I have a 50 gallon cold water tank. This is not being drained dry by the shower

The connectors on the inlet and outlets of the pump are 15mm

The feeds from the cold and hot tanks are dedicated feeds. The cold water tank has 22mm coming out of the tank which changes to 15mm just before it comes down into the airing cupboard. All the pipework to the pump and from the pump to the bathroom was done by a plumber when we recently had a new central heating system installed. I did the plumbing from the bathroom floor up to the shower.

The pipe from the hot water tank comes out from the side (******* flange?)

Does this change anything?!

speedygonzarlis
Tradesman
Tradesman
Posts: 31
Joined: Sat Feb 23, 2008 5:07 pm

by speedygonzarlis » Tue Apr 29, 2008 6:08 pm

sorry i got it wrong its an esp 100 pump and your cylinder must have an S flange installed otherwise it just pulls air in, have you checked to see if you have negative head? if the pump is getting noisier and flow stopping this defo sounds like air getting in! S flange will cure it!!

anty-a
Labourer
Labourer
Posts: 4
Joined: Mon Apr 28, 2008 2:44 pm

by anty-a » Wed Apr 30, 2008 10:22 am

Thanks I've had another listen and I'm thinking your diagnosis might be the correct Speedy!

It does sound like air may be getting in to the hot water side of the pump (when the pressure drops and the noise starts) The plumber put in the outlet from the new hot water tank to the pump. It comes out of the side of the tank - presumably using an e s s e x flange - so I guess your saying if I change this for the salamander s flange that goes in the top. What would happen to the current outlet?
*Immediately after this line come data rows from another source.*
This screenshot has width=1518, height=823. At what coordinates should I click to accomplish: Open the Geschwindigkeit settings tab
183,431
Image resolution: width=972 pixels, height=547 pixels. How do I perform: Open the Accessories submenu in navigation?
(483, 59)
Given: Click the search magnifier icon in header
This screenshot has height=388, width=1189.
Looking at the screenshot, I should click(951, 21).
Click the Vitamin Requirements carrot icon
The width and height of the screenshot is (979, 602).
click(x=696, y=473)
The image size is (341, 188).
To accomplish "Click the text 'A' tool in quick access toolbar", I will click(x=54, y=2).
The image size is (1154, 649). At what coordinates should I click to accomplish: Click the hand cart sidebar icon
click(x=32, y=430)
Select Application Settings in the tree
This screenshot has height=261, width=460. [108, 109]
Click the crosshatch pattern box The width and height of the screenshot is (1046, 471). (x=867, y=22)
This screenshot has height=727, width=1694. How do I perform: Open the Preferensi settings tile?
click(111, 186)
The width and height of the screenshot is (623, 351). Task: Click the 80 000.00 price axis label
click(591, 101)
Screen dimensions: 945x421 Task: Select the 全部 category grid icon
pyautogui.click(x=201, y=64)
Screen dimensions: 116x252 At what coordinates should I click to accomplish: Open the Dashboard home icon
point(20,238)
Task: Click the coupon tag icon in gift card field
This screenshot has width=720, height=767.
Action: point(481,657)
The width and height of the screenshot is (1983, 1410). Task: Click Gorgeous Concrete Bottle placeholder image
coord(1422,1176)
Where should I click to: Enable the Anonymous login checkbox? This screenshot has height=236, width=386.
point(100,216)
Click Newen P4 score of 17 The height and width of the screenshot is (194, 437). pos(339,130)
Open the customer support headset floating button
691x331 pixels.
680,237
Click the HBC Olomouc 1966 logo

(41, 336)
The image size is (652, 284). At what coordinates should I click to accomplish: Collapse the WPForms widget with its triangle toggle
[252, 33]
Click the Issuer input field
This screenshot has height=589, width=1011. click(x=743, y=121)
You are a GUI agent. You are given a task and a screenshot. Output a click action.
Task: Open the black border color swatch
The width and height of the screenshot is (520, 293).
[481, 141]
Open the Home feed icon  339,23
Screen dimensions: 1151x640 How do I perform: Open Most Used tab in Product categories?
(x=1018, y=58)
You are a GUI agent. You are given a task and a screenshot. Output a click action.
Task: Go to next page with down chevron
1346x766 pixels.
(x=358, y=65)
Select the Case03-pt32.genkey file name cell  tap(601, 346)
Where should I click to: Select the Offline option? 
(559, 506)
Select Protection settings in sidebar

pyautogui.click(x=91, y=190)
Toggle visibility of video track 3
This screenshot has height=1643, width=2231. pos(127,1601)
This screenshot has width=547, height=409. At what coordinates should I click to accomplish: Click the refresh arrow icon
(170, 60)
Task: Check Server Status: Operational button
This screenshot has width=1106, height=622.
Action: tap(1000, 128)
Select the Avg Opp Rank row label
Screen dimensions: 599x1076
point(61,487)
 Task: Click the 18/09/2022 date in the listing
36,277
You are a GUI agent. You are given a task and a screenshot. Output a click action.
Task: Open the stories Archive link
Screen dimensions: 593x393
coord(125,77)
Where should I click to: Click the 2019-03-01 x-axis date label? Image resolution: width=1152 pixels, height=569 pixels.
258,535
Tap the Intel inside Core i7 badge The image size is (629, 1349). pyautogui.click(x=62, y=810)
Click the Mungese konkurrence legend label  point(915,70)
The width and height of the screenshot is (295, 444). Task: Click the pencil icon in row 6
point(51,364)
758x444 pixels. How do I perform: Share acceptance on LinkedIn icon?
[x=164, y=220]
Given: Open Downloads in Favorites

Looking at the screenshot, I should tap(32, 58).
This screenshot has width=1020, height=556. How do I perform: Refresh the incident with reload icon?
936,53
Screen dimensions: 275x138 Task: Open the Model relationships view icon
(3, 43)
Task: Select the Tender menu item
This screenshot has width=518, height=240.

Can this be capped off somehow?

I've had a response from Salamander....

"The pump itself requires a natural flow (without the power onto the pump) of 1 litre in 30 seconds or under on the hot, cold and mixed settings to operate.

From the sounds of the issue that you have this is down to borderline negative head.

The best option would be to fit either RCM3's to the pump that you have which is a negative head conversion kit or exchange the pump and upgrade the pipework to an ESP50CPV."


I've ordered the RCM3s which I think will help the negative head issue and saves me buying another pump!

jonnygas
Labourer
Labourer
Posts: 1
Joined: Sun May 25, 2008 1:16 pm

by jonnygas » Sun May 25, 2008 2:02 pm

anyone know about RCM3s in relation to salamander shower pumps. negative head conversion kits?